Rudolph D Schrot (Department of Neurological Surgery, University of California Davis, Sacramento, USA) and others report in the Journal of Neurosurgery: Spine that patients with cervical spondylolysis at higher levels have significantly greater preoperative headache pain than patients with the condition at lower levels. However, they state that there were no significant differences between patients with spondylolysis at higher levels and those with the condition at lower levels in the amount of postoperative headache relief—indicating that headache relief is not associated with the level of operation.
Schrot et al state that headache is commonly associated with lower cervical spondylolysis, and that anterior neck surgery is associated with a significant reduction in headache pain. However, they add that the mechanism for headache at these lower levels is unknown. “The trigeminocervical nucleus could theoretically extend further down in the cervical spinal cord than expected from anatomical studies. Therefore, the lower cervical roots may project to the trigeminocervical nucleus. Alternatively, kinesthetic impairment in the lower cervical spine could cause headache directly through the structures innervated by C1–3,” Schrot et al comment.

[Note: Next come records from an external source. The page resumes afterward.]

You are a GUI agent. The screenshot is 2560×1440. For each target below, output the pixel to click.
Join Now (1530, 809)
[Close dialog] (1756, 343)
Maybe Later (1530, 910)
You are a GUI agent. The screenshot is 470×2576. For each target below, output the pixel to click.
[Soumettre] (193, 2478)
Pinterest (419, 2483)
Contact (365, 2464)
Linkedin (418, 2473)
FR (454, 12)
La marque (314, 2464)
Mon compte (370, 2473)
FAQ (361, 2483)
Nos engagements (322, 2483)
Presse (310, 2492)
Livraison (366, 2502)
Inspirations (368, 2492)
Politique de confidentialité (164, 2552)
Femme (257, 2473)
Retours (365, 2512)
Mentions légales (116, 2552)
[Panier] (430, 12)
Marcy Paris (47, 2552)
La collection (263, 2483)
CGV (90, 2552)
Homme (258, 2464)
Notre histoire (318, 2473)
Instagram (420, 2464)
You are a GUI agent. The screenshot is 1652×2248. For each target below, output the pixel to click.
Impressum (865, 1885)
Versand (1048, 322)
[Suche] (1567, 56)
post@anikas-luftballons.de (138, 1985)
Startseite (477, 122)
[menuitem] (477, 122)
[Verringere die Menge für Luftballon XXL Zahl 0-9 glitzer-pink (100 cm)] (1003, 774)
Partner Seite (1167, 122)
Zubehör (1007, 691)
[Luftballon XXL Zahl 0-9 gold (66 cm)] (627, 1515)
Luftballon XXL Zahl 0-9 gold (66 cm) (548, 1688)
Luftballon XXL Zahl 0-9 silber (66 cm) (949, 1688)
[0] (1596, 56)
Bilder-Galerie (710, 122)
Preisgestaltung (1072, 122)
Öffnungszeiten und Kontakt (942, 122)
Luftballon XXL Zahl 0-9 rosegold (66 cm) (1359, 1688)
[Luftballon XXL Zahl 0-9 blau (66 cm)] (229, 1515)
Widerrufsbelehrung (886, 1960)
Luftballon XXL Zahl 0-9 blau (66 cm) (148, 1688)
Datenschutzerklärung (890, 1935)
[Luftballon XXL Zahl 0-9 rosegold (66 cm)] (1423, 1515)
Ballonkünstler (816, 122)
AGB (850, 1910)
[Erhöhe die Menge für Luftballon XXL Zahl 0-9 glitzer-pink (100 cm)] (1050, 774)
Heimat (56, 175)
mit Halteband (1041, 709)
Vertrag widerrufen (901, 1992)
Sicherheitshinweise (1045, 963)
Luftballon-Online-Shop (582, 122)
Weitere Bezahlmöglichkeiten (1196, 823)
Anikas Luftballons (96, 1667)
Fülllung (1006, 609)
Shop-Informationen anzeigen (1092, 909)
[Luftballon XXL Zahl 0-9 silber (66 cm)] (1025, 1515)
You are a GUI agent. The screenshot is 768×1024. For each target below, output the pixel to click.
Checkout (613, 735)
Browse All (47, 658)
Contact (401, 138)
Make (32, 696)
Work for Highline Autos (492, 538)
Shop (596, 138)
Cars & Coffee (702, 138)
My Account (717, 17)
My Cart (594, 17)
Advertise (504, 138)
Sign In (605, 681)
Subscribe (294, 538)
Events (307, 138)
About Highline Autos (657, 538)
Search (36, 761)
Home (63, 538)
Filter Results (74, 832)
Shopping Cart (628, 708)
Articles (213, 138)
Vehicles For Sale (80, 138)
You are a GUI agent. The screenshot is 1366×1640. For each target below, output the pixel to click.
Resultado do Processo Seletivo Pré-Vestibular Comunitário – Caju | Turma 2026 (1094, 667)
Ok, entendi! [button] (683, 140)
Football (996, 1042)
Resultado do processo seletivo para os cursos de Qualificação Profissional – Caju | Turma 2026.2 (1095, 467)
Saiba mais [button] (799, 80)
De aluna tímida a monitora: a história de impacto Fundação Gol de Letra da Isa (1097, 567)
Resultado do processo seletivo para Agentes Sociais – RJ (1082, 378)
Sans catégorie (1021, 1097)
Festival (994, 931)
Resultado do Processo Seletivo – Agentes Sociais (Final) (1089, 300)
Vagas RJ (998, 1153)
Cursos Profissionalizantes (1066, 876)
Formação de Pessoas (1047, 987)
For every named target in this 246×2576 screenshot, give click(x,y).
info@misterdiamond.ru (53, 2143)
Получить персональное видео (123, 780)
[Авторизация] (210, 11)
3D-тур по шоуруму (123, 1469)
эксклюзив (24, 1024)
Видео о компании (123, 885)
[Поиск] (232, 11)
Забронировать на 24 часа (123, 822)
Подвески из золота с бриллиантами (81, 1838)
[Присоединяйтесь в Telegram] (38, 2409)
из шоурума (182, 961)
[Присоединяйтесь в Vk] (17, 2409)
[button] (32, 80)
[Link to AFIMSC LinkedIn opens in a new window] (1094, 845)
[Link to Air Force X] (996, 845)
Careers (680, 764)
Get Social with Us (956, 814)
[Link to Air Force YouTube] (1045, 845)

If spinal-mediated headache is a referred pain phenomenon, according to the investigators, then operations on more rostral intervertebral discs might result in greater pain relief. They add: “Alternatively, if kinesthetic improvements after cervical spine surgery bring about headache relief, then cervical arthroplasty might result in greater symptomatic benefit for headaches.” The aim of their study therefore was to compare headache relief in patients undergoing artificial disc replacement vs. those undergoing fusion, and also to compare the amount of headache relief of patients who were operated on at different levels.
Using data from the investigational device exemption (IDE) study of the Mobi-C (LDR) cervical disc replacement device, Schrot et al reviewed the outcomes of 260 patients (all with preoperative headache) who underwent single-level discectomy and arthroplasty (69%) with the Mobi-C or who underwent single-level anterior discectomy and fusion (ACDF). The authors report: “[Patients with affected areas at] higher levels (levels more proximal to the head) were associated with significantly greater preoperative pain. There was no difference, however, in degree of postoperative pain relief as a function of surgical level.”
They also found that the arthroplasty group had a 0.19 lower postoperative headache pain score than the fusion group, but this difference was not significant (p=0.07). The authors state these results indicate that spinal kinesthetics are “less likely” to be important in mediating headache relief because if they were, Schrot et al claim, cervical disc replacement would have been associated with a greater benefit compared with fusion—they add: “Alternative mechanisms for headache relief in cervical spondylosis must be sought.”
Further commenting on the study, author Kee Kim (chief, Spinal Neurosurgery, Department of Neurological Surgery, University of California, Davis, School of Medicine, Sacramento, USA) said: “Given that abnormal flow or blockage of spinal fluid can cause headaches, I believe the headache relief after anterior or posterior cervical decompression may be in part due to restoration of normal spinal fluid circulation. Regardless, I would like to stress that headache alone should not be the indication for operating on those patients.”